I feel as though I've been a bit remise in my writing. I can definitally see that I've changed a lot in the past two years.
Two weeks ago I was offered and accepted a position teaching at the Carlucci American International School of Lisbon in Sintra Portugal. I am super psyched about this opportunity and look forward to the next step in my world tour of teaching journey. I'm not sure yet what I'll be teaching although it will probably be Kindergarten or 2nd grade, either of which would be excellent.
I've gone a bit nuts in the past two weeks with my excitement. I've spent a lot of time looking at what housing is available in the area, even though the school has already said they will introduce me to real estate agents to help me in my search when I get there. I've looked at travel agencies to find out what fun things there are to do around the city. I've spent a lot of time just learning about Portugal in general.
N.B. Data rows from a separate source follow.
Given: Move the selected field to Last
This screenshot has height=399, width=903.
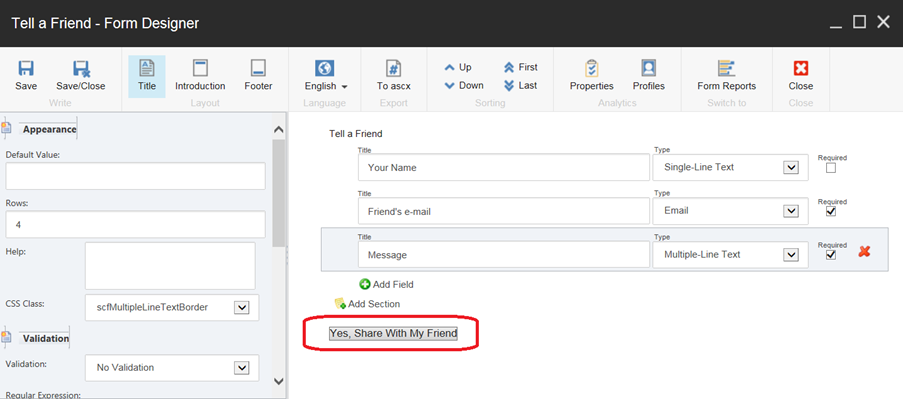Looking at the screenshot, I should [520, 85].
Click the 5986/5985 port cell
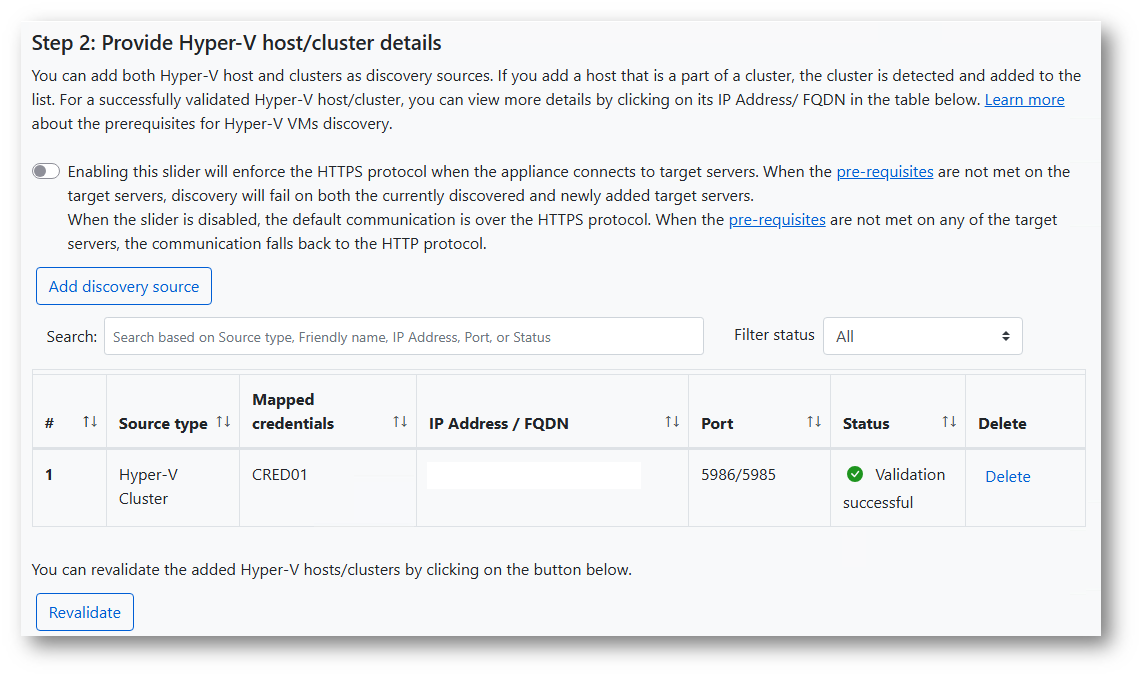This screenshot has width=1143, height=678. click(x=740, y=475)
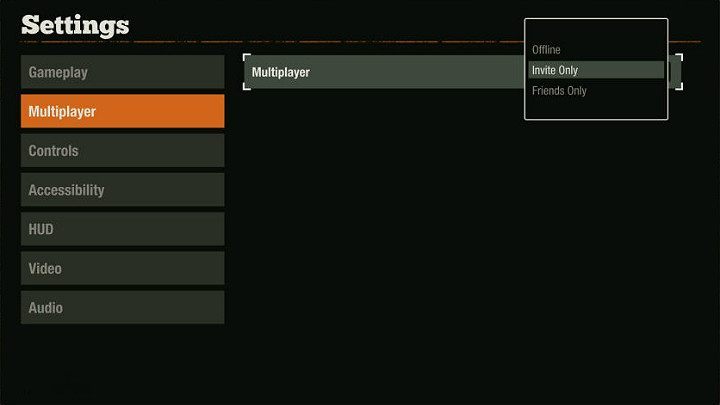Click the top-left selection bracket of Multiplayer row
This screenshot has height=405, width=720.
(x=246, y=58)
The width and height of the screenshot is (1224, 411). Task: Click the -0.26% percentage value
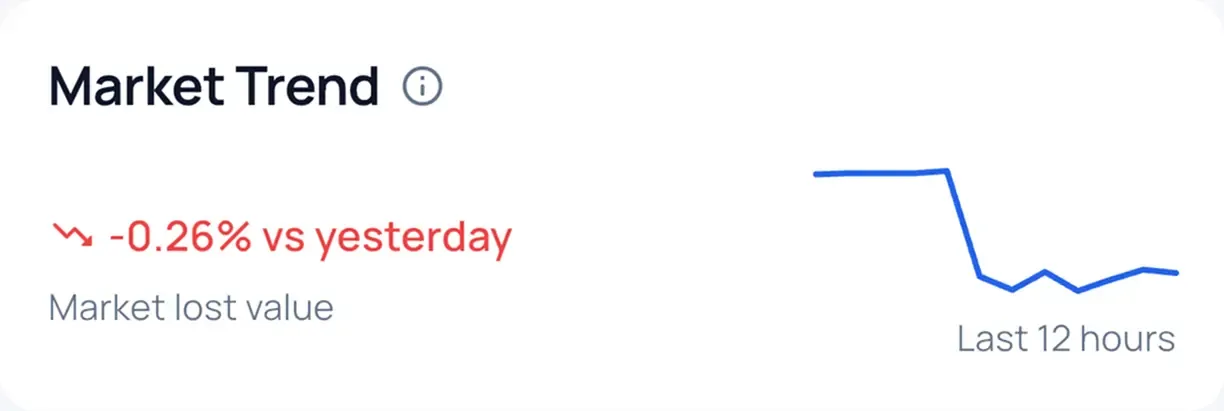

It's really funny how I'm different than two years ago when I found out I'd be moving to Freetown, Sierra Leone to teach at the American International School here. Then I was more worried about the school. Now I know that as long as I'm working with kids school will work itself out. Then I didn't really think to look at what my housing would be like, because it was never really an issue I faced living in the states. Now that I've been here for two years I've learned that housing makes a big difference in your life. If you are happy where you live then you can put up with a lot of stuff. If you aren't happy where you live then you don't even have that as a sanctuary.
Another way that I've changed is that this took two plus weeks to post. Two years ago as soon as I found out I'd be moving to Africa I dropped everything and told everyone I knew. Actually, thinking back, I probably told a lot of people that I didn't know too. I think I've generally been a bit more low key in my telling of people this time. Maybe because I still have four months here and don't want to bore people with insesent talk of what I'm going to do in Portugal. I don't really know. But it is interesting to note the difference.
But I am so psyched. I've heard rumors that there are bookstores in Portugal. Not such a big deal? That has been one of the hardest things about living here in Freetown. The lack of accessable literature.
I've been looking online and the pictures I've seen are beautiful. Portugal looks to combine the mountain and ocean landscapes that I've grown accustumed to seeing and enjoying here in Freetown and exploiting those amazing landscapes in a wholy new and breathtaking way.
One of the biggest advantages to living in Portugal over Sierra Leone, because don't get me wrong, I love it here in Sierra Leone, is that people might actually get to come and visit me. Traveling to West Africa is a long, difficult, and expensive experience. One that I haven't felt comfortable asking friends and family to make. But Portugal? A lot of my friends that I've made in the past two years live in Europe, which I've heard is really easy to get around, so I'll hopefully be keeping in touch with them. And my friends back at home will have a lot easier time visiting without having to take a plethora of vaccinations and getting ridiculously expensive plane tickets.
So in case I didn't say it before, I'm really excited about the move. I know that there are going to be things that I miss about living and working in Freetown, but I know that the next two years of my journey are going to be amazing and I can hardly wait for what is in store.